Seven days from now, I will be putting off my gloves and hand over my responsibilities in the labarotory among my peers. I might be leaving and taking new paths; but all is for the better.
I perceive the laboratory im working-in as a “cracked piece of glass”, the handler has only two option, either to keep it and hold on to it carefully or to exert force to break it. Proudly, I can say I did everything to keep it alive and functioning. Being paid at an “asian-rate” in this country, my salary can’t reciprocate how much I have given and sacrificed for the laboratory and for the whole institution itself. I often see myself too brilliant, too skillful and too diligent to be around people who are far from being me (thats the proud me speaking).
I must admit, there was a time that I care less of my department. I just grew tired and became exhausted of giving a 100% of myself into something who can’t reward me what is just for me. Then I realized, If I will not take care of the laboratory, who will? The downfall of the lab would be my downfall.
Sure, I will miss the my workplace for more than two years. It seems that every arrangements and every files in it have my hand prints on it. That’s the thing I like about it, I had full control of almost everything inside. I can hide, edit and do everything at the tip of my finger tips.
I may not be able to learn advance techniques in my career during my stay here nor handled state-of-the-art diagnostic machines so far, but there is one big thing I will take away from my experience working in the American Hospital Doha-and thats management. Now, I even think I can establish a laboratory of my own given enough funds and connections.
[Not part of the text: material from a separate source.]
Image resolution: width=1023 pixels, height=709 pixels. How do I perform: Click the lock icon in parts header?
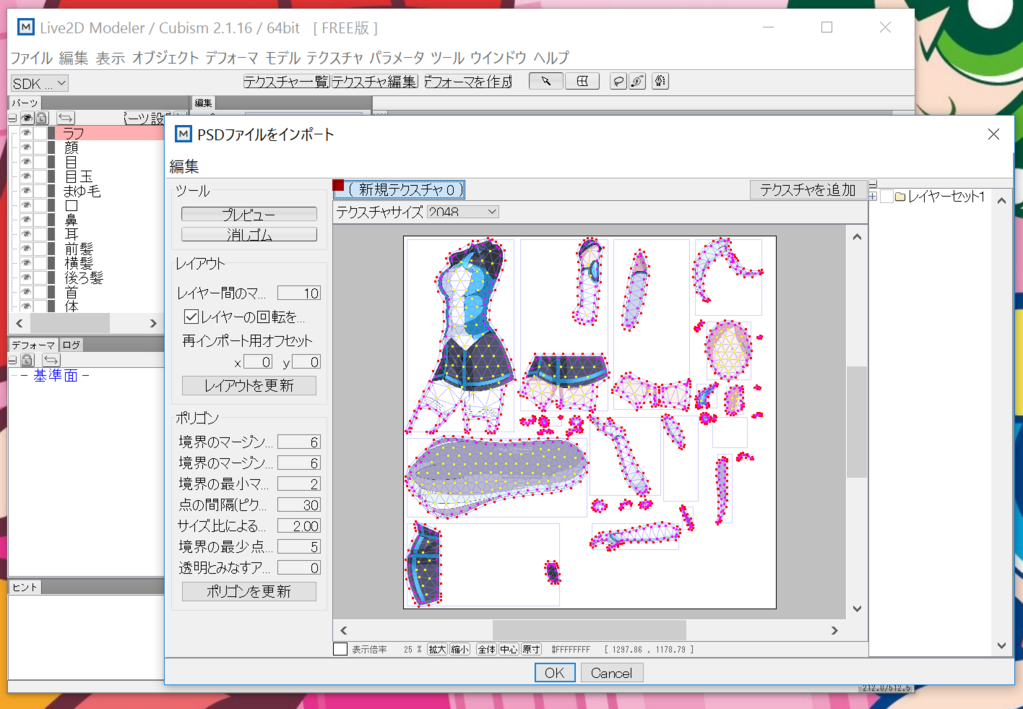click(41, 118)
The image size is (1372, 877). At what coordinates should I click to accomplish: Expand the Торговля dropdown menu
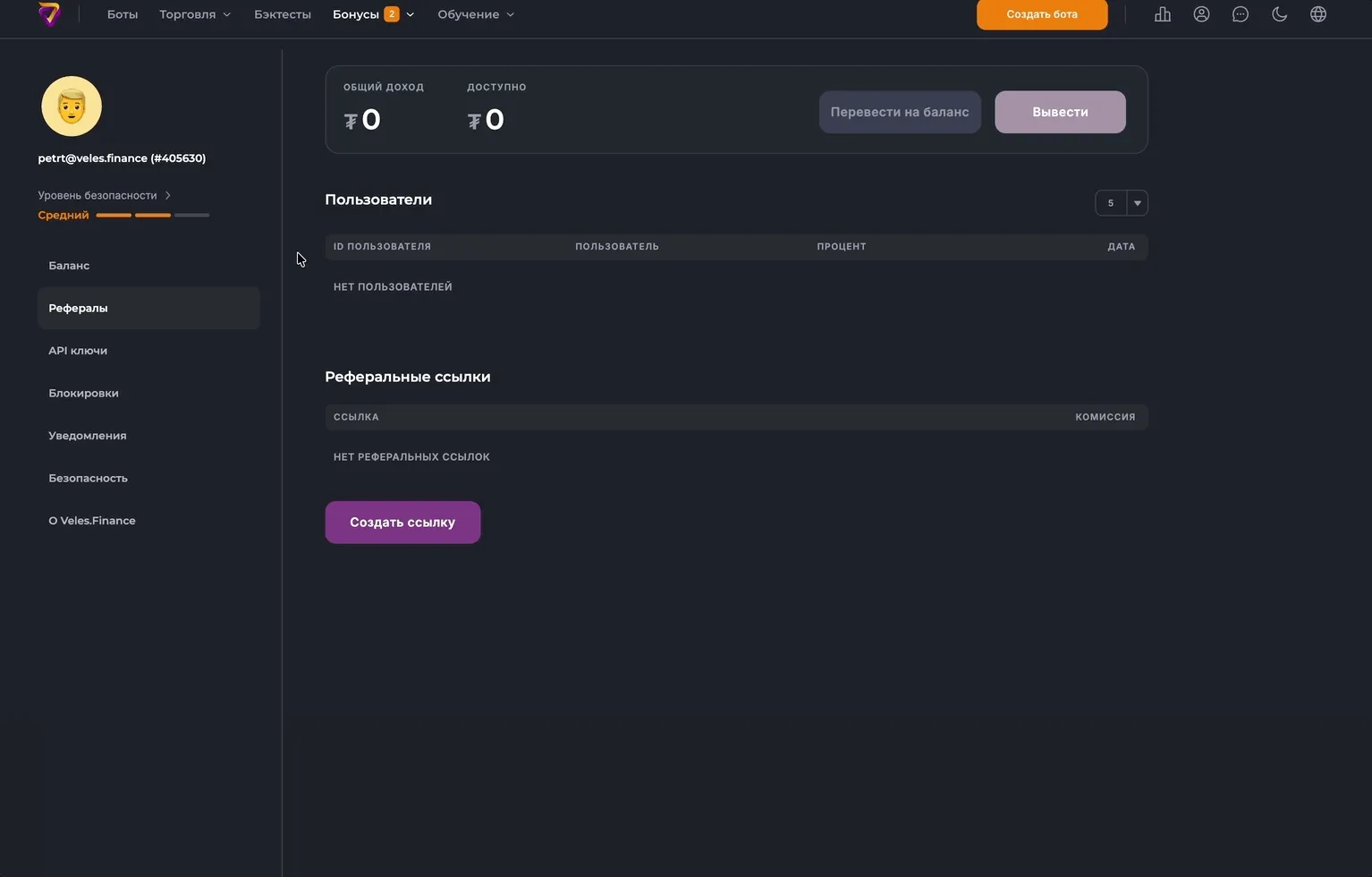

Yes I may rant over and over again in this blog on how wasted I feel at times being here; how the ambitious me settled into somewhere Im too big to fit. Then further contemplations reminded me that I made positive memories here. I met good friends, learn more about life and most importantly learn how to become a better man.
Though I am leaving this place, I hope the people in the hospital will remember me as someone who did his job diligently, a man who respected and treat everyone nicely and the laboratory technologist who releases correct results on time.
I will surely miss you AHD LABORATORY. It is time to let you go and give you to the caring hands of others.